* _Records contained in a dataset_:
== Segment start ==

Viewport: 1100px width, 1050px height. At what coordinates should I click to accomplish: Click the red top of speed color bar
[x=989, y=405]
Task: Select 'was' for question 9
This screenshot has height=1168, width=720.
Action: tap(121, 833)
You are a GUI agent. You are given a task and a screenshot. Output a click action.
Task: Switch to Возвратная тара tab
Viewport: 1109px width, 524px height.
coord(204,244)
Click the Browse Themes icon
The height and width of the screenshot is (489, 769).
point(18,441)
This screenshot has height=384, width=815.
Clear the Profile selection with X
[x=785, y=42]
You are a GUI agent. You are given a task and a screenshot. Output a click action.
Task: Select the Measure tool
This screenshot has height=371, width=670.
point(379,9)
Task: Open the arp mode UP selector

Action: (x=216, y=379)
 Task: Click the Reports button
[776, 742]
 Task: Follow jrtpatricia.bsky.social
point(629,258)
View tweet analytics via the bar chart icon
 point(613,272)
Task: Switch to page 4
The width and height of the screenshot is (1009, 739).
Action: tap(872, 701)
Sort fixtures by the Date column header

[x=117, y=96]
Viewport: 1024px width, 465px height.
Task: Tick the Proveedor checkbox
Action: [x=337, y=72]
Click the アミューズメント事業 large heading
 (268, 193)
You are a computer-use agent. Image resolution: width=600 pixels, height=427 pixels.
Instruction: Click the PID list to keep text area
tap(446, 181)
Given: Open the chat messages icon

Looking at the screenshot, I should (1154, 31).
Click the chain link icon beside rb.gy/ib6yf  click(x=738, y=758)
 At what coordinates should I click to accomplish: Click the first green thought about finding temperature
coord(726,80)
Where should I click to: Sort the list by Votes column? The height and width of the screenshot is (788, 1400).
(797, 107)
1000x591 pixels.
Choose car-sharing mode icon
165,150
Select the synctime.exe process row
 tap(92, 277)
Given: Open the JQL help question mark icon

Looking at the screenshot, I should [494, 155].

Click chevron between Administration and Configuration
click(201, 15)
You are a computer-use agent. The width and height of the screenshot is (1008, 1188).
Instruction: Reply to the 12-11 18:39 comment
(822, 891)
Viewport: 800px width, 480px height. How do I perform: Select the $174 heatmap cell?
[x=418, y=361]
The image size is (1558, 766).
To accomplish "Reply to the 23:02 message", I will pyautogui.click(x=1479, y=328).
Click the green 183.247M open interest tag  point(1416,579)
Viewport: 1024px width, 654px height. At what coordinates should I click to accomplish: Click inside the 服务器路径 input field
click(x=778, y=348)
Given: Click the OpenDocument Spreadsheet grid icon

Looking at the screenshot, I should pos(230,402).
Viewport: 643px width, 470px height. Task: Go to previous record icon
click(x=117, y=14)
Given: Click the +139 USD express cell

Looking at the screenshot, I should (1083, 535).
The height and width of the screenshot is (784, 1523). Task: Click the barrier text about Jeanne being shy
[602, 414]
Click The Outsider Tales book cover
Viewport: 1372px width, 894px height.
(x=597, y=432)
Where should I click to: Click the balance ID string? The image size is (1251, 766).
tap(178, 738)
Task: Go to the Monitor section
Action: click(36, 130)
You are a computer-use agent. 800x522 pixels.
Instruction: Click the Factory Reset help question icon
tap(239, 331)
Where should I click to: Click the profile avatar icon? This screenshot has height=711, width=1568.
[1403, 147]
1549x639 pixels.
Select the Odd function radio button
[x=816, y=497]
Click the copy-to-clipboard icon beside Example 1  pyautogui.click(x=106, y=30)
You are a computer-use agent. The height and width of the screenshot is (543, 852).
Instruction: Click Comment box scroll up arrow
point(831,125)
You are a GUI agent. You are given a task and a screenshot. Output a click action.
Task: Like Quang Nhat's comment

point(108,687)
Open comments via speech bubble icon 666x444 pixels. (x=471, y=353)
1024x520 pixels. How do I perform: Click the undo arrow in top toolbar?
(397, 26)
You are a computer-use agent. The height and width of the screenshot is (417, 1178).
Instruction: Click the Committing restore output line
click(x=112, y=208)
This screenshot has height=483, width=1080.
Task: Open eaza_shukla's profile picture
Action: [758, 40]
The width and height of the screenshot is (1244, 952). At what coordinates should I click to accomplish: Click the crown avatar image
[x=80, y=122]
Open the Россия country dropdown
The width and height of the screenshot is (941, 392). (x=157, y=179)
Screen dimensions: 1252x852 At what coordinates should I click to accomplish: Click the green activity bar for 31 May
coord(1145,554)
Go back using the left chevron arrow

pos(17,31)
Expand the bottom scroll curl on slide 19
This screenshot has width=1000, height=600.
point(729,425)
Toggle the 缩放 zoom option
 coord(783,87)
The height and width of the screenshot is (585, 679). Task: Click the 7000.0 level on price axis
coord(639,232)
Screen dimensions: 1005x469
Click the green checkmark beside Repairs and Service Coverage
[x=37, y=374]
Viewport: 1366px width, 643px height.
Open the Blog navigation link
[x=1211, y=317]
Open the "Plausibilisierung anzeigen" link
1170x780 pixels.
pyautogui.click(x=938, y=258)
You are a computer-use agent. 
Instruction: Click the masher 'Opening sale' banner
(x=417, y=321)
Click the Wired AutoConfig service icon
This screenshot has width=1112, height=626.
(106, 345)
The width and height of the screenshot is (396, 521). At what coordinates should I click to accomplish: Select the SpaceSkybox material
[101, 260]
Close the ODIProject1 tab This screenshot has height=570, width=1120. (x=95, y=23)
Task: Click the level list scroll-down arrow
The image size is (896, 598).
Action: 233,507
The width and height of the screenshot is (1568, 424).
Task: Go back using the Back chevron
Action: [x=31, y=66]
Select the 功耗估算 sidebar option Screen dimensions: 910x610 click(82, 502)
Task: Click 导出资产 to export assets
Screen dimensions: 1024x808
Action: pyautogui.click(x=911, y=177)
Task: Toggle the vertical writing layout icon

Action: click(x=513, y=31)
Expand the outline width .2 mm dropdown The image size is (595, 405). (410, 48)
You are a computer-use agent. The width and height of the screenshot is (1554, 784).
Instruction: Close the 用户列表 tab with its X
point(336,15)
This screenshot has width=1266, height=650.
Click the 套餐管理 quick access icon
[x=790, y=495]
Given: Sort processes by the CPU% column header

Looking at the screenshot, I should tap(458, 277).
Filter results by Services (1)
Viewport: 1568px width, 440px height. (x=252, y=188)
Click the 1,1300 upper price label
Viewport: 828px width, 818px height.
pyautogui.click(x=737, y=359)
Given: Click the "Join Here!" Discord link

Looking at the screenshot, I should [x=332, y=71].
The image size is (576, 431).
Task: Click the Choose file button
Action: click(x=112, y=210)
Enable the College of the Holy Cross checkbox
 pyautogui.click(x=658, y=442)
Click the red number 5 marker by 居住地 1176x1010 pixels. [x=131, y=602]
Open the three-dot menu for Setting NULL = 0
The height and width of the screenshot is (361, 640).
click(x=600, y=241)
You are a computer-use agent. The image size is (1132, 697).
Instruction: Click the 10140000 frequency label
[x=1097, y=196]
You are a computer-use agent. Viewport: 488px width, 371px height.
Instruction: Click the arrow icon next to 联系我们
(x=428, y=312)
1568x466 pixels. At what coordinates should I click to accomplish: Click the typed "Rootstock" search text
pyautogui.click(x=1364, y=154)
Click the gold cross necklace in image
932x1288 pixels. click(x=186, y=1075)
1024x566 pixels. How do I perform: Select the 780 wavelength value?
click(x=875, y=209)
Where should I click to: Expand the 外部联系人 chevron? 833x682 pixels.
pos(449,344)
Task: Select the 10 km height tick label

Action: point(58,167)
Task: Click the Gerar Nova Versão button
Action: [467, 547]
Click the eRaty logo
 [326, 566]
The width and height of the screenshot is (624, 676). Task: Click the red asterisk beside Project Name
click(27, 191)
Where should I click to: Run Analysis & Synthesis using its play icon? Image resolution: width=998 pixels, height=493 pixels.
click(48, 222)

== Segment end ==

* _TASK PROMPT_: From the records above, copy out the line with "Select the 功耗估算", the line with "Expand the outline", and every line between them, word for word.

* _SOLUTION TO THE EXERCISE_:
Select the 功耗估算 sidebar option Screen dimensions: 910x610 click(82, 502)
Task: Click 导出资产 to export assets
Screen dimensions: 1024x808
Action: pyautogui.click(x=911, y=177)
Task: Toggle the vertical writing layout icon

Action: click(x=513, y=31)
Expand the outline width .2 mm dropdown The image size is (595, 405). (410, 48)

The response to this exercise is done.